The Central Bank noted that government’s deficit for the first half of the 2018/2019 fiscal year was much lower when compared to the corresponding period last fiscal year.
“The boost to natural gas output from the Juniper project positively affected downstream production of petrochemicals and liquid natural gas (LNG). At the same time, toward the end of the year, refining output fell substantially as a result of the closure of the Petrotrin refinery.
“There were also maintenance-related production stoppages at some petrochemical plants in the final quarter of 2018,” the report said.
It added that more recent information shows that natural gas production rose further in the first two months of 2019 with the coming on-stream of new gas from the Angelin platform.
“LNG and petrochemicals output also increased while crude oil production continued to decline owing to mature acreage.
“The spillover from the energy to the non-energy sectors appeared to be slow and somewhat uneven in 2018, however, based on available data,” the report said.
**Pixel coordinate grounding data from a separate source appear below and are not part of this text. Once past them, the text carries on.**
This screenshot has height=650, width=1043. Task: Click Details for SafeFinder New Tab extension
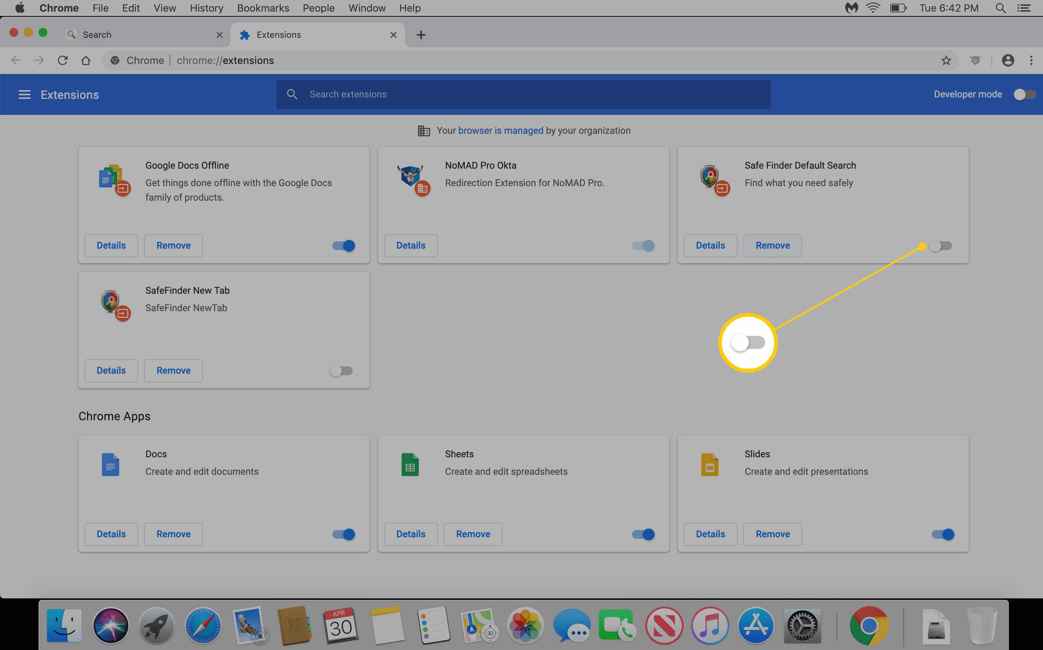tap(111, 370)
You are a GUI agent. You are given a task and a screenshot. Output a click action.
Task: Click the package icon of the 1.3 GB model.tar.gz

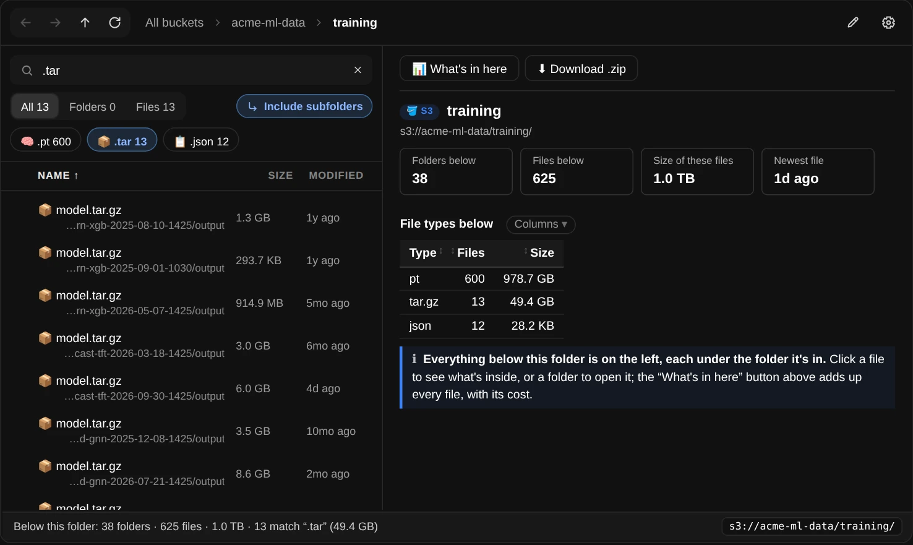tap(45, 210)
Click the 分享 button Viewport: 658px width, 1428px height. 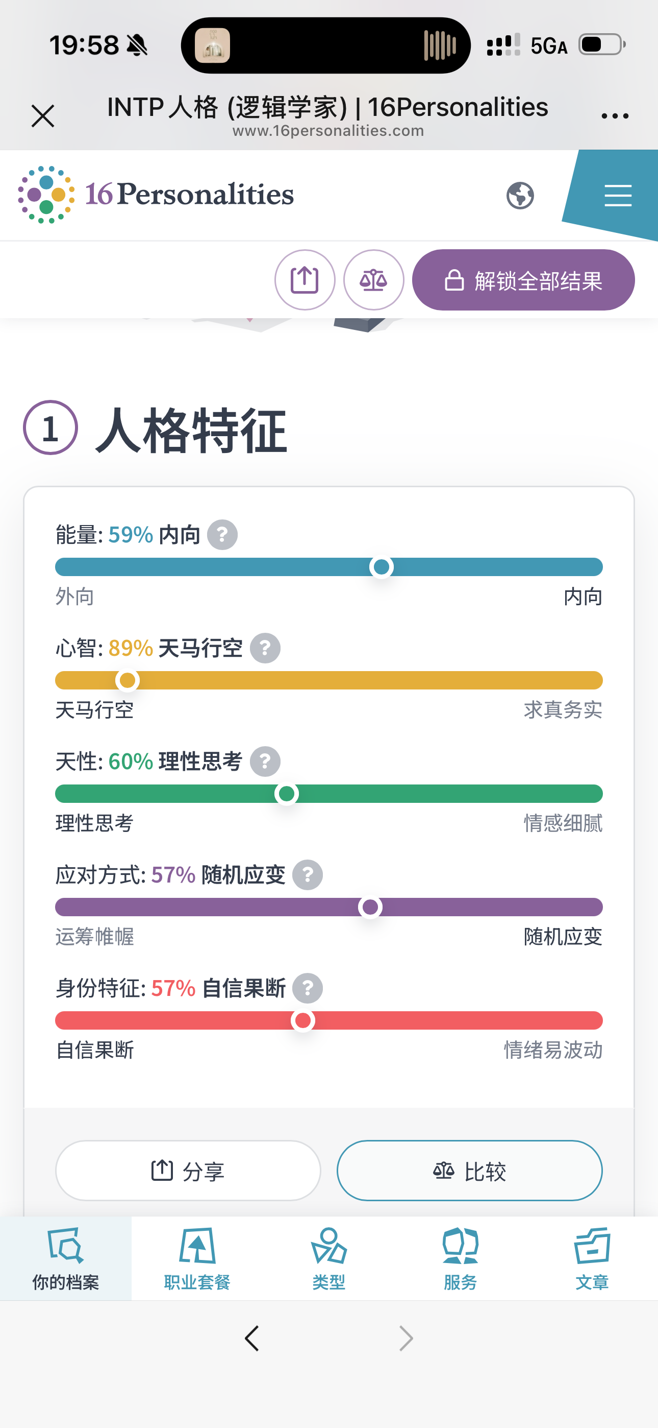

Energy prices displayed positive trends over November 2018 to May 2019.
According to the Central Bank strong seasonal demand over the winter months accounted for the rise in natural gas prices (7.5per cent year-on-year) to US$3.16/million British Thermal Units (mmbtu) over the period.
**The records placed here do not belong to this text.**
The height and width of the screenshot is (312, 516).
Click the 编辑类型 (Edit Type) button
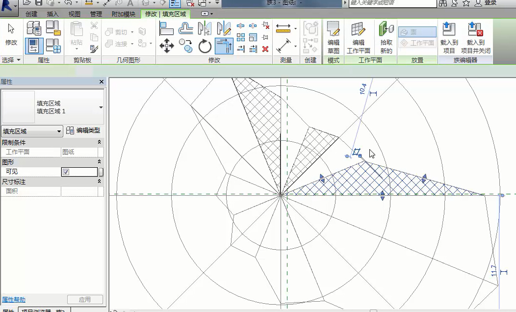pos(83,130)
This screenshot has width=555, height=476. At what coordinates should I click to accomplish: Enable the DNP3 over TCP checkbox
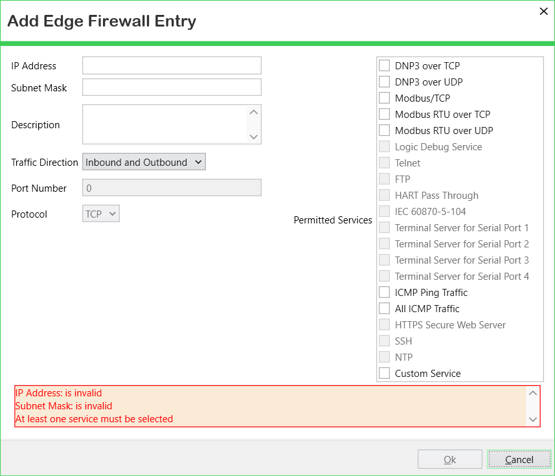pos(385,66)
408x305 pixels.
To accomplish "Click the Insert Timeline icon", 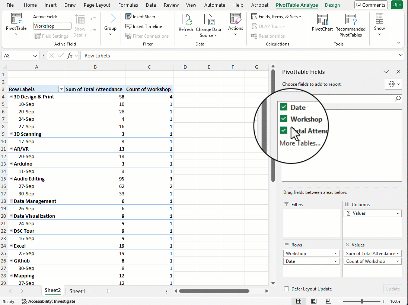I will (128, 26).
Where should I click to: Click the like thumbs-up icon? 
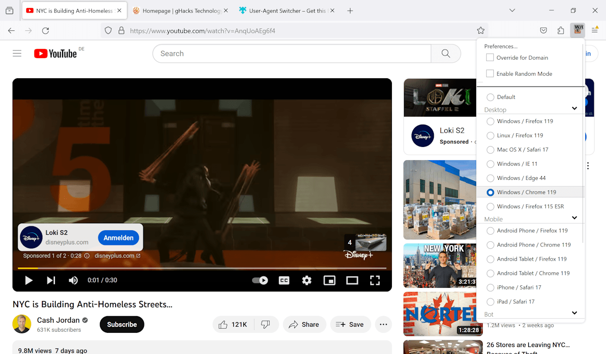223,325
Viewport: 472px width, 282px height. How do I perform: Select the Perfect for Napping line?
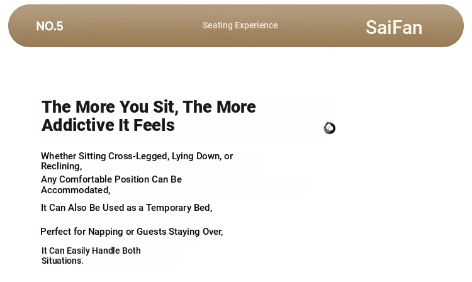click(132, 232)
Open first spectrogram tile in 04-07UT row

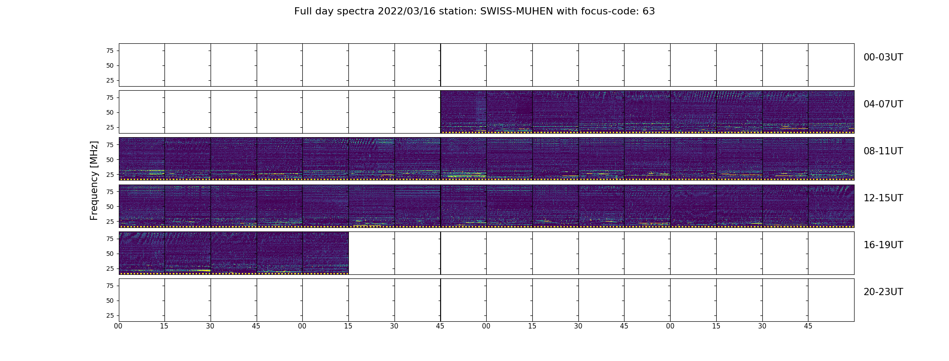(x=464, y=112)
The Bank said latest data indicated an increase in the unemployment rate to 4.8 per cent in 2017 even as the labour market participation rate also declined as some people opted to leave the job market, perhaps as a result of difficulty in obtaining employment.
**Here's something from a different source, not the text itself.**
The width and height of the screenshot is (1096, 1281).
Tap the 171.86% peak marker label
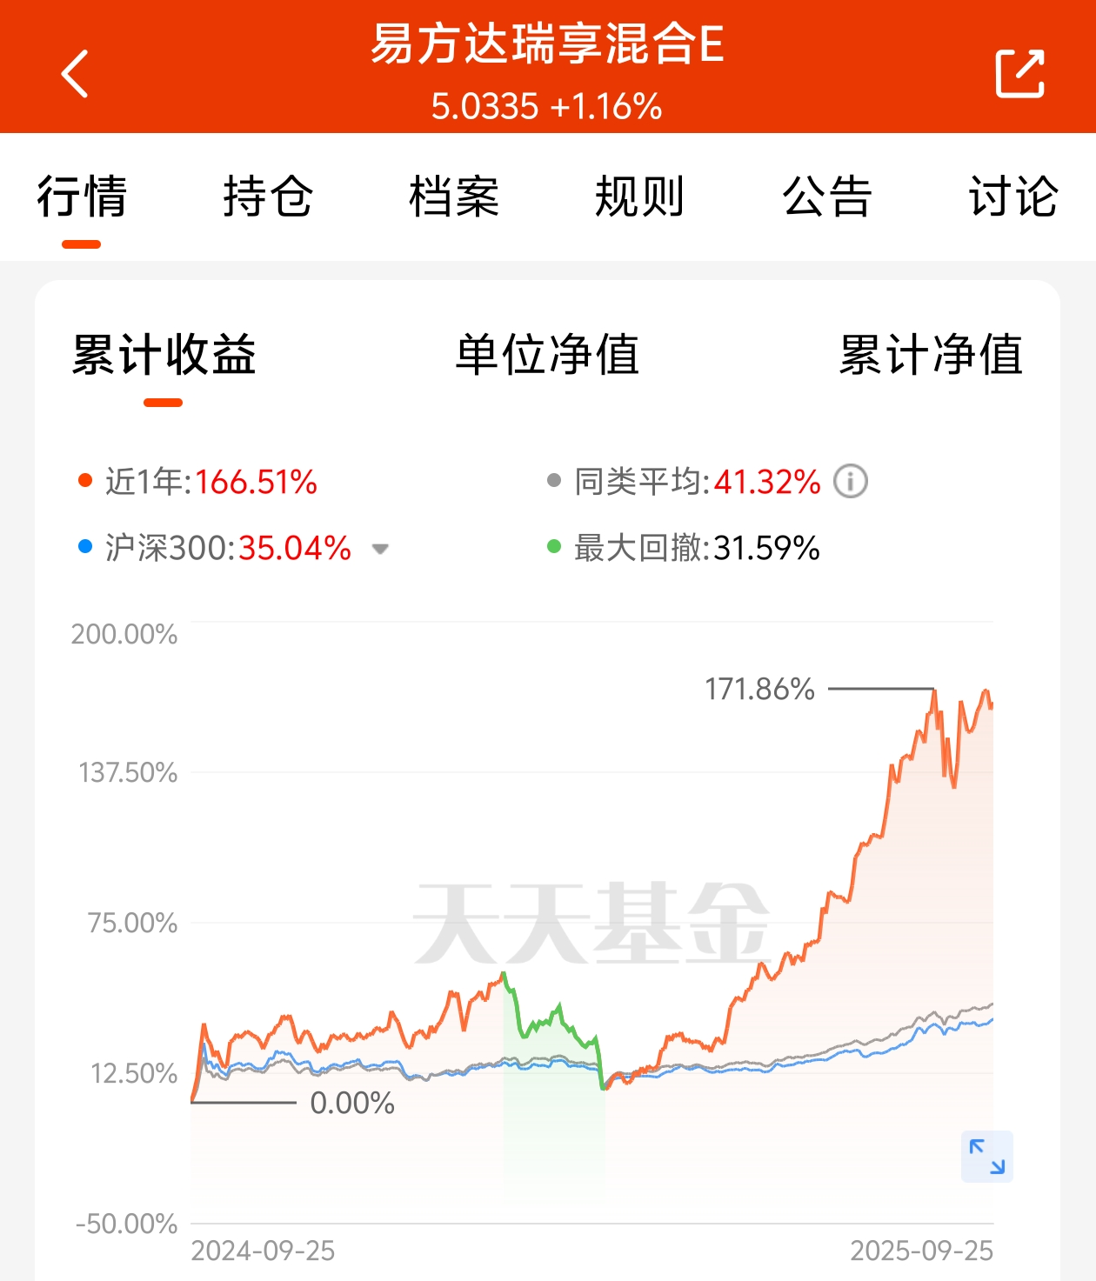[759, 690]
The bank noted that more recent data point to a year-on-year rise in retrenchment notices filed with the Ministry of Labour in 2018 and early 2019, suggesting a further slackening of labour market conditions.
Inflation however continued to be low and stable in early 2019 due to low international food prices and moderate domestic demand. Headline inflation stood at 1.2 per cent and construction sectors boosted growth in 2018.
The report said consolidated private sector credit, which had been expanding moderately in 2018, dipped in March 2019.
Regionally the Central Bank said in in early 2019 Barbados output suffered from fall-offs in construction and other non-traded sectors .
It added that following some tightening in the latter part of 2018, global monetary and financial conditions have eased since the beginning of 2019 as major central banks have kept monetary policy unchanged or have implemented further accommodation measures
The Bank has continued to conduct open market operations in light of changing market conditions.
Lower fiscal injections over November 2018 to May 2019 relative to the previous seven-month period (April to October 2018) resulted in the Bank injecting a net amount of $4.2 billion in liquidity into the financial system through net maturities of OMOs. Furthermore, sales of foreign exchange by the Central Bank to authorised dealers indirectly withdrew liquidity from the system. Liquidity levels over the period were lower compared to the prior seven-month period, which led to in a rise in daily interbank
borrowing; however, the interbank rate remained unchanged, the report noted.
It added the local foreign exchange market remained tight despite an increase in authorised dealers’ foreign currency purchases from the public.
Over November 2018 to May 2019, both purchases and sales of foreign exchange by authorised dealers increased when compared to the corresponding period a year earlier.